> **Exercise instructions**
1/ Can you return, word for word, the part of the Chevrolet sales call transcript that opens with the words containing "Brian Johnson - Barclays" and closes with "the large decline?"?
2/ What are all the percentage figures in the Chevrolet sales call transcript, and what does each describe?
3/ Answer these questions about the Chevrolet sales call transcript:
(a) Which firm is Colin Langan with?
(b) How many days of retail supply does the Chevrolet speaker say they are now up to for the Cruze?
(c) Which model year are the competitors being aggressive on, compared with the brand-new '14?

Yes, Brian from a Chevrolet standpoint, as Kurt said you called it we are still on our brand new ‘14 versus the competitors’ real aggressiveness on their ’13. But we are really into the heart of our launch right now really as we get into October. If you have been watching TV at all you know that we are going head to head with the competitors. We have got the strongest truck out there, not just by our view, but certainly when you look at their consumer reports picking it as the top pickups. So we thought we have got a – we have a compelling product offering out there right now. We got great activation at the dealer level. So as we get our cab mix in line and we get our V6, V8 mix in line, I think we are ready to take on all comers. Couple of things written about V8, V6 split, yes, V8s are projected to be about 80% of our mix early on bit of a higher demand given crew cabs for the V8s, but it’s nothing that’s affecting sales right now.

Brian Johnson - Barclays Capital

Okay, thanks.

Operator

Our next question comes from the line of Colin Langan of UBS. Please proceed with your question.

Colin Langan - UBS

Thank you very much. Can you give color on the Cruze, it was down 50%, I think you said earlier in the call something about 8,300 units were delivered or why the large decline?

Don Johnson

Yes, it’s Don from Chevrolet and couple of things impacting Cruze this month. Certainly on the fleet side its sales – fleet sales were down about 82%, again that some of the timing that Ed Peper was talking about. But you’ll also recall at the beginning of this month when we had the August call, we have recognized that we are low of days supply in the retail side. And that actually caused us to get off to a bit of a slow start in the month. We did pickup momentum throughout the month, but it just wasn’t enough to get back on track, so we were up about 55 days supply retail now. And I think it will be back on track with fleet we will certainly see Cruze get on track for the year. We are up about 8% year-to-date and we expect that trend will continue through the fourth quarter.

Colin Langan - UBS

Okay. And any thoughts on the potential or I guess the government shutdown if that continues through the month, what that might do to SAAR?

> **Material shown**
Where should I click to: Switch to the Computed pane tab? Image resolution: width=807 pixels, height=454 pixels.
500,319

...

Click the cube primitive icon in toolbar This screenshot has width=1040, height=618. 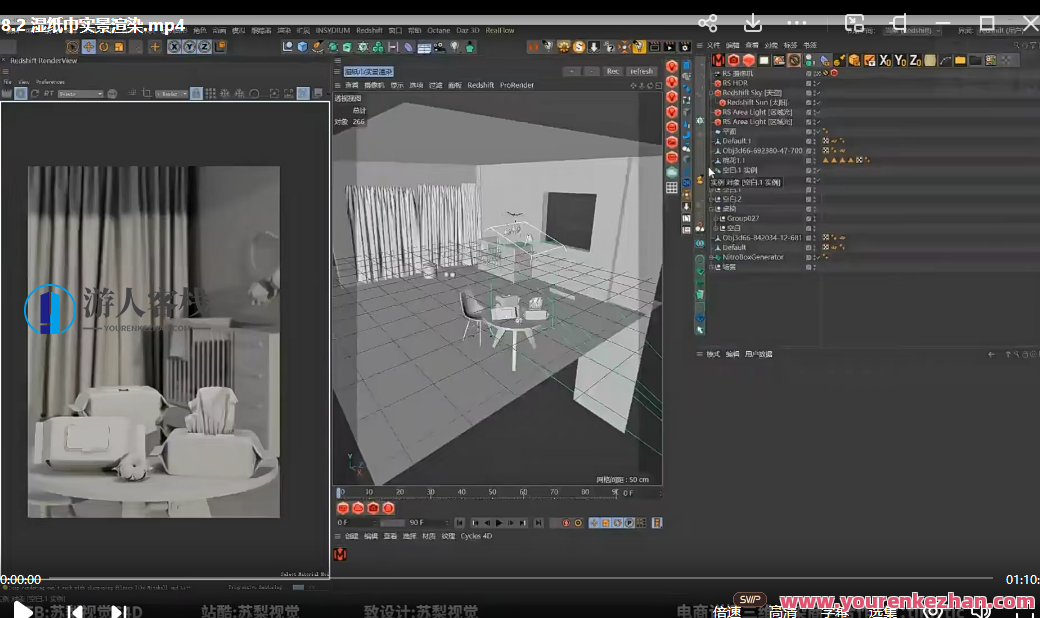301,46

> **In response**
1/
Brian Johnson - Barclays Capital

Okay, thanks.

Operator

Our next question comes from the line of Colin Langan of UBS. Please proceed with your question.

Colin Langan - UBS

Thank you very much. Can you give color on the Cruze, it was down 50%, I think you said earlier in the call something about 8,300 units were delivered or why the large decline?

2/
80%: the projected share of V8s in the mix early on
50%: how much the Cruze was down
82%: how much Cruze fleet sales were down
8%: how much the Cruze is up year-to-date

3/
(a) UBS
(b) About 55 days
(c) '13